*Verilen metin*
=====
Turgut Güngör
Diktatörlerin gidişi kanlı olur, sessiz olur, acı olur. Kimi linç edilir, kimi ülkesinden kaçar. Kimi diktatör sayısını bilmediği trilyon dolarlara sahiptir. Hiç bir diktatör yoksul halkı düşünmez, ihtiyaçlarını bilmez, isteklerini dinlemez. Diktatörlük kimi babadan oğula geçer, kimi sözde demokratik seçimle koltukta kalır. Kimi silahla, militanla, sözde orduyla hüküm sürer. Kimi bu devran, bu gösteriş, bu egemenlik hiç bitmeyecek diye düşünür, hareket eder, asar, keser.
Ve bir gün tüm koşullar oluşur. Kimi isyanla baş kaldırır, kimi dış güçler devreye girer, kimi en yakın adamları güvendikleri terk eder.
Suriye direnmeden, silah kullanmadan, savaşmadan beyaz bayrağı çekerek teslim oldu. 61 yıl süren Baas rejimi çöktü. Bir insanın iki dudağının arasından çıkan sözle yönetilen ülke paramparça. Diktatör Esat gitti demokrasi mi geldi? Hayır.
FEDERAL DEVLETÇİKLER
Suriye'de en az iki terör örgütü tarafından el konulan büyük toprak parçasında federal yapı adıyla devletçikler kurulacak. Tüm bunlar tek kurşun atılmadan gerçek olacak. Suriye rejimine bağlı askerler savaşmadan silah bıraktı ülkenin yönetim anahtarını bilmedikleri birilerine verdi.
ABD yıllar önce yazılan Büyük Ortadoğu Projesini ciddiyetle ve titizlikle uyguladı. Irak 3 parça olacaktı, oldu. Suriye dörde bölünecekti, o senaryodaki bölümde. Bugün, güneydeki yanı başımızda Kürtler, Aleviler, Şiiler, Sünniler ve belki Dürziler özerk, federal devletçikler kuracak. Onlara verilen rol ve görev bu. ABD böyle istediği için oluyor. Üstelik bu senaryoda ABD hiç ortalıkta görünmedi. Her şey ABD'nin kontrolündeki silahlı muhalif örgütler tarafından yapıldı. Esad'ın yanından ayrılan Subaylar tarafından başlatılan muhalefet ayaklanması, terör yanlısı örgüt modeliyle bugünlere geldi.
BİR KEZ DAHA KAPIŞMA
Kimse şu soruyu sormuyor ABD neden bu operasyonu yapıyor ve bu bölgede ne işi var? Rusya niçin Şii İran'la birlikte Suriye'yi destekledi ve son anda vazgeçti?
Bugün bayram havasında kutlanan Esat yönetiminin gidişi sonrasında yaşanacak günler çok sakin geçmeyebilir. Terörist örgütler, süper devletler, komşu ülkeler, etnik kökenler, dini bağlar, nüfus yoğunlukları, aşiretler ve Avrupalı dış güçler ülkede cirit atacaktır. Söz sahibi olmak isteyen güçler Suriye'nin petrolünü kullanmak, yeniden inşasını yapmak, büyük mirasını bölüşmek için ilerideki dönemde bir kez daha kapışacaktır. İsrail'in güvenliğini sağlamak amacıyla yıllar önce yazılan senaryo, yeni durumda bazı rötuşlar yapılarak bu kez farklı boyutlarda daha sert uygulanacaktır.
=====
*Yapılacak iş*
Suriye hakkındaki metne göre aşağıdaki soruları yanıtlayın:
1. Baas rejimi kaç yıl sürdü?
2. Irak kaç parçaya bölünecekti?
3. Yıllar önce yazılan senaryo kimin güvenliğini sağlamak amacıyla yazılmıştı?
=====
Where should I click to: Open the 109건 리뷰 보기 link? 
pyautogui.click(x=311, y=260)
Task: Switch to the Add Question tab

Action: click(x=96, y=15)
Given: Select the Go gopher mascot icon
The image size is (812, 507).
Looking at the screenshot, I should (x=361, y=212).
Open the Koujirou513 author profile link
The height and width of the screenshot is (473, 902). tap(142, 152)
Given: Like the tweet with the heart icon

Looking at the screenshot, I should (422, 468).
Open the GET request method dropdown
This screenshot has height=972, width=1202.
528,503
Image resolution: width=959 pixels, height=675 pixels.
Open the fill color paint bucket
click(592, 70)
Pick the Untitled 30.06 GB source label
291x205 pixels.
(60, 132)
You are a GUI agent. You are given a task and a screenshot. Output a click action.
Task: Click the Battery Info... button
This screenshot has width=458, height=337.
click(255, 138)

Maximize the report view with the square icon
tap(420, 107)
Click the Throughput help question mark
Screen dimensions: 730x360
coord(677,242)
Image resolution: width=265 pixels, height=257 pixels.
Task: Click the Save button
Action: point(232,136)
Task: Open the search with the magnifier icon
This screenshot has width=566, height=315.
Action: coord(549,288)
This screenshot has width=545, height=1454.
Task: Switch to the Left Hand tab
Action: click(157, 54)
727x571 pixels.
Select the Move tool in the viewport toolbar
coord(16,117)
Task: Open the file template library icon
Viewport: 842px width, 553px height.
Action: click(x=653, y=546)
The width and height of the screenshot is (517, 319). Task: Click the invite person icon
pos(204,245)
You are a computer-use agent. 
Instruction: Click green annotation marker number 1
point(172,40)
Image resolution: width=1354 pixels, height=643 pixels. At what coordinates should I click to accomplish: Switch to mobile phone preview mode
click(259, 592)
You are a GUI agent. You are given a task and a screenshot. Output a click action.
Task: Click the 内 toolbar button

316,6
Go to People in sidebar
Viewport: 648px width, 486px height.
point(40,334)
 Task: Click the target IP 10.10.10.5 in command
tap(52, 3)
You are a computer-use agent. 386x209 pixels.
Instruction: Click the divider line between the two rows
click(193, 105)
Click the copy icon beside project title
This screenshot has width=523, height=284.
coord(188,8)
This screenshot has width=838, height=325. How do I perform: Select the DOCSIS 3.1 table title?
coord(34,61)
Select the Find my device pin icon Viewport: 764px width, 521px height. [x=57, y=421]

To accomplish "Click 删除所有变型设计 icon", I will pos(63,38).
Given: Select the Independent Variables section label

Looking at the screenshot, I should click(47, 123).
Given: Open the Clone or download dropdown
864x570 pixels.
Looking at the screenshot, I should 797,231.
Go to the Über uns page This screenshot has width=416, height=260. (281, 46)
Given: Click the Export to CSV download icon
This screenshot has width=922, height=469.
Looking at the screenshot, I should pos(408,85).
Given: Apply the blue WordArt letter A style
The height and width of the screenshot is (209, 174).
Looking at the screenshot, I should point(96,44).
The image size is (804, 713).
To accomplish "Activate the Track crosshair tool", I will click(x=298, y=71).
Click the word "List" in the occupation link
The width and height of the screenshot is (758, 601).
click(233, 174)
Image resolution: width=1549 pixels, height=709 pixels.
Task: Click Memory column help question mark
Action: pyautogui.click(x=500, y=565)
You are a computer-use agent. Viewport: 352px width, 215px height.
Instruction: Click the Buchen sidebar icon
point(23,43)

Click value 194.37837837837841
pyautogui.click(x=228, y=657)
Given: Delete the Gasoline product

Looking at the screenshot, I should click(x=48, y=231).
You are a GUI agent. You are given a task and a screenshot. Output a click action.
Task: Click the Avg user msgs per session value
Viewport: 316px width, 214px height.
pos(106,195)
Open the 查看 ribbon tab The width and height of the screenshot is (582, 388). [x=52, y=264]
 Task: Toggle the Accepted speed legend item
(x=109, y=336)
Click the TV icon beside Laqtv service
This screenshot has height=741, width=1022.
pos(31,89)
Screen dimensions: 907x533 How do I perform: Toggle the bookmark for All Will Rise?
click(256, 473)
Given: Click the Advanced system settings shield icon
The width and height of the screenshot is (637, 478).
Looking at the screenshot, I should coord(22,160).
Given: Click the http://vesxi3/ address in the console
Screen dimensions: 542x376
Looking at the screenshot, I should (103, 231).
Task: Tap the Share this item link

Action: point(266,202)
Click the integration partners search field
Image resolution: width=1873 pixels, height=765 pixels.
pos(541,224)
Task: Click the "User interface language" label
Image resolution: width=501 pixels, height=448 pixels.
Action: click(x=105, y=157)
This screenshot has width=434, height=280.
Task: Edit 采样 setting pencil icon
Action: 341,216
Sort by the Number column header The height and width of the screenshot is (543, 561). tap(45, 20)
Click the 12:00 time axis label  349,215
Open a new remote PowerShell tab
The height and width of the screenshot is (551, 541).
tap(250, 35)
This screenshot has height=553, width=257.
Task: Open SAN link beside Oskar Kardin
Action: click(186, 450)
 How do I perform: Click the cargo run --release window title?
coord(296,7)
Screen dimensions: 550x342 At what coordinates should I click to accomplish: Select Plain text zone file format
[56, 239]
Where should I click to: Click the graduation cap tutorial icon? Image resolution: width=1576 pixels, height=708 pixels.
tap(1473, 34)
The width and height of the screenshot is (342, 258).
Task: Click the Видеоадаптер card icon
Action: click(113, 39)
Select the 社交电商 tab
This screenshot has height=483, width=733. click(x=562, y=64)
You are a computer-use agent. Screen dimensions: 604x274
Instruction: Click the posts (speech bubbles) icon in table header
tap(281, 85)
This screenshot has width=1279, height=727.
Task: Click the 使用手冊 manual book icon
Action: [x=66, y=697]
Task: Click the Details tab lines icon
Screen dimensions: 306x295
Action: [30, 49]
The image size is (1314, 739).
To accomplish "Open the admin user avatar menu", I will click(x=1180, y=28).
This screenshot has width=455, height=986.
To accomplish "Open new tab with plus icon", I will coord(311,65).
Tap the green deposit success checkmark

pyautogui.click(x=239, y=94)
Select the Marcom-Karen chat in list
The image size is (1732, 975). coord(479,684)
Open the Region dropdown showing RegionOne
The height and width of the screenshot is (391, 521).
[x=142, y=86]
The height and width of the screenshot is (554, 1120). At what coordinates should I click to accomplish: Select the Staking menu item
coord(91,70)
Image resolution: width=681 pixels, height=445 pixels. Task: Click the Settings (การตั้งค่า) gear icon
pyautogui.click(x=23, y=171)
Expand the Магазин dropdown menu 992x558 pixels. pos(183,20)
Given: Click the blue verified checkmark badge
=====
*Yazılı yanıt*
1. Baas rejimi 61 yıl sürdü.
2. Irak 3 parçaya bölünecekti.
3. Senaryo, İsrail'in güvenliğini sağlamak amacıyla yazılmıştı.